要开始的时候,我便拿着钥匙和零钱出门去,去热闹的集市,或者去偏僻的郊区,只是这样漫无目的地去走着,哪怕是去菜市场里走一圈,看着白生生的豆腐,绿幽幽的油麦菜,羊腿整只整只地挂在钩子上,猪肉被切下来堆拢起来,利落的刀起刀落,所有人都大声说话,而且还是很原汁原味的粗话。渐渐地,发现自己好像并没有进入生活,只是一个旁观者,在一旁观看。
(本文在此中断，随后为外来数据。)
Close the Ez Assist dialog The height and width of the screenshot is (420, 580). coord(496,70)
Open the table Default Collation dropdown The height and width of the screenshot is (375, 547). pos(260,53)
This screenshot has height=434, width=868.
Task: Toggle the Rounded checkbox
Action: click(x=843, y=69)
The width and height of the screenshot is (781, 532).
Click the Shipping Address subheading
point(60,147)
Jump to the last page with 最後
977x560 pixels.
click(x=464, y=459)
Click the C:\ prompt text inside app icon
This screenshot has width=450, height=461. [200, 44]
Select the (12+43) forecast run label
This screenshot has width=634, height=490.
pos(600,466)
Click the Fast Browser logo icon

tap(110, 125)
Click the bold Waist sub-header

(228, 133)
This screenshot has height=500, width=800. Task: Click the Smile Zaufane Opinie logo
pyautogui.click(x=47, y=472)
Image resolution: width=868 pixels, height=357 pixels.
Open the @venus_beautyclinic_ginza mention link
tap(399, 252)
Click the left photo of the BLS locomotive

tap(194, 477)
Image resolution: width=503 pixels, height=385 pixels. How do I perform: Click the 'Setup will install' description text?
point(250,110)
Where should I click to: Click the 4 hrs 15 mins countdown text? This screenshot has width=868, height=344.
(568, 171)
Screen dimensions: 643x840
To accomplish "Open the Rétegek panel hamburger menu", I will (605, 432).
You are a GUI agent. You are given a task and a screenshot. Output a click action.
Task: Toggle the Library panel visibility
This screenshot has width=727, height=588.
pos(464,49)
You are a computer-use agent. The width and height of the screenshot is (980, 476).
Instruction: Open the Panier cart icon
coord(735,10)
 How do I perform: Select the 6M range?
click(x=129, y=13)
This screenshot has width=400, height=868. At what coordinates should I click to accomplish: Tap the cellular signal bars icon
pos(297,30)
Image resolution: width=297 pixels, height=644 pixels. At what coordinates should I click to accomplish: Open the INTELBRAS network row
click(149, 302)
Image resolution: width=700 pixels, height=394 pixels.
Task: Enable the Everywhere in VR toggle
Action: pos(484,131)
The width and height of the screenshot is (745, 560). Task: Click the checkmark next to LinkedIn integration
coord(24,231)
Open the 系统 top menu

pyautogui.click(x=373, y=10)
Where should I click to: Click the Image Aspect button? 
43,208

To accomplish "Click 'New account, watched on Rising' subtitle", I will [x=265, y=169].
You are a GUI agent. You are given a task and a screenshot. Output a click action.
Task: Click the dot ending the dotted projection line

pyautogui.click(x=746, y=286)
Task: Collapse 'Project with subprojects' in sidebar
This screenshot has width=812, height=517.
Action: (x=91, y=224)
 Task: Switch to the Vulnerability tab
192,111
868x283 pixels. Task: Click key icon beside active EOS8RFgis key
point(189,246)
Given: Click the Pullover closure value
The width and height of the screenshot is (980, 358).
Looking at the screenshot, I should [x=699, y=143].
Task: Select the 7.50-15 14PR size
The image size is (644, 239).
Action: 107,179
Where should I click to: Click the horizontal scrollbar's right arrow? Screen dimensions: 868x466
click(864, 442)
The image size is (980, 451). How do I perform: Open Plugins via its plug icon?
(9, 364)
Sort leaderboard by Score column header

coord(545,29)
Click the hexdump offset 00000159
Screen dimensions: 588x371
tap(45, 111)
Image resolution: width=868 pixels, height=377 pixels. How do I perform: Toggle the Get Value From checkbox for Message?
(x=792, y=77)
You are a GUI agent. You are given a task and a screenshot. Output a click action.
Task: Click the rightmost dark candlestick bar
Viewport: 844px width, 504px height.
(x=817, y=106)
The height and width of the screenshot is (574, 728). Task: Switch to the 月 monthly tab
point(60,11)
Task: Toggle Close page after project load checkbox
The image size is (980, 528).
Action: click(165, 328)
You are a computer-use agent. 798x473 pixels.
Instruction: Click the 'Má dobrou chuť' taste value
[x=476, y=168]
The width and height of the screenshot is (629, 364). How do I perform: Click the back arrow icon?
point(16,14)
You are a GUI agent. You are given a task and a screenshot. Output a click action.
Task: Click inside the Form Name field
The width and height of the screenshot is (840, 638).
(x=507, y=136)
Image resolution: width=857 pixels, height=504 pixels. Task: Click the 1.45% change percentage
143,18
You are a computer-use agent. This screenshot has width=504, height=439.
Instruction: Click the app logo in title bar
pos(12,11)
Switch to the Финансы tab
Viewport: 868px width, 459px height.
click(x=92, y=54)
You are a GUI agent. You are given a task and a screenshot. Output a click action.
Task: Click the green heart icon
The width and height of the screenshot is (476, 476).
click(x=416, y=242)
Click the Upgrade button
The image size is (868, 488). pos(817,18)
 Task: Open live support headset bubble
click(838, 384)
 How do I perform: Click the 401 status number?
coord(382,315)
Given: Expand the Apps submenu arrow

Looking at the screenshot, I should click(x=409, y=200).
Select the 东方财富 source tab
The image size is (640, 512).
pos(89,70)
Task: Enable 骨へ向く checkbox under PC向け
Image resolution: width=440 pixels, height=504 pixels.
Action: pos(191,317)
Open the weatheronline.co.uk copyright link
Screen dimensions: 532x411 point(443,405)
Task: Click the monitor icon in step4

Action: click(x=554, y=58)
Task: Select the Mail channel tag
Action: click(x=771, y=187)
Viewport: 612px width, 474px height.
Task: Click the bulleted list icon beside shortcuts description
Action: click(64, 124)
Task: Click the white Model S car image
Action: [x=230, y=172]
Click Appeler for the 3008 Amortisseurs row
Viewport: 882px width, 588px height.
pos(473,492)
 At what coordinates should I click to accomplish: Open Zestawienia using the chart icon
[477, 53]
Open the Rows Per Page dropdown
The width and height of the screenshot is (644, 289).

想起的是很多年前,我那时也在外地求学,家里穷,哥哥出门打工的时候去看我,带着一大袋的白菜,红薯,领着我去一家饺子餐馆,吃着我那时还吃不起的饺子,嘴里还说着,我瘦了。
为此,我后来写了一首诗《写给哥哥的一首诗》:
我的哥哥,
我突然想为你写一首诗
我怕哪天我会突然死去,
再没人会为你记录些什么。
人们骂你赌鬼,无用
可每年我一踏上归乡的路,
你那热扑扑的笑就长久长久地温暖着我
让我写这些诗句时,
还热泪盈眶。
那些年,
我去县城求学
你每次出远门打工时总会去看我
你每次都背着大半袋的土豆、红薯还有白菜
你每次都不变地请我去吃那时我还吃不起的饺子
我忘不了北风呼呼的冬天
你把一个个饺子夹到我碗里
嘴里还说我廋了。
也许就是从那个时候开始,我一直在被生活边缘化,渐渐淡出那些父母原本为我设想好的路,规划好的轨道,与这个世界仅保持仅有的接触,很长很长的时间,都一个人在图书管里,一坐就是一整天,并不知道外面发生了什么。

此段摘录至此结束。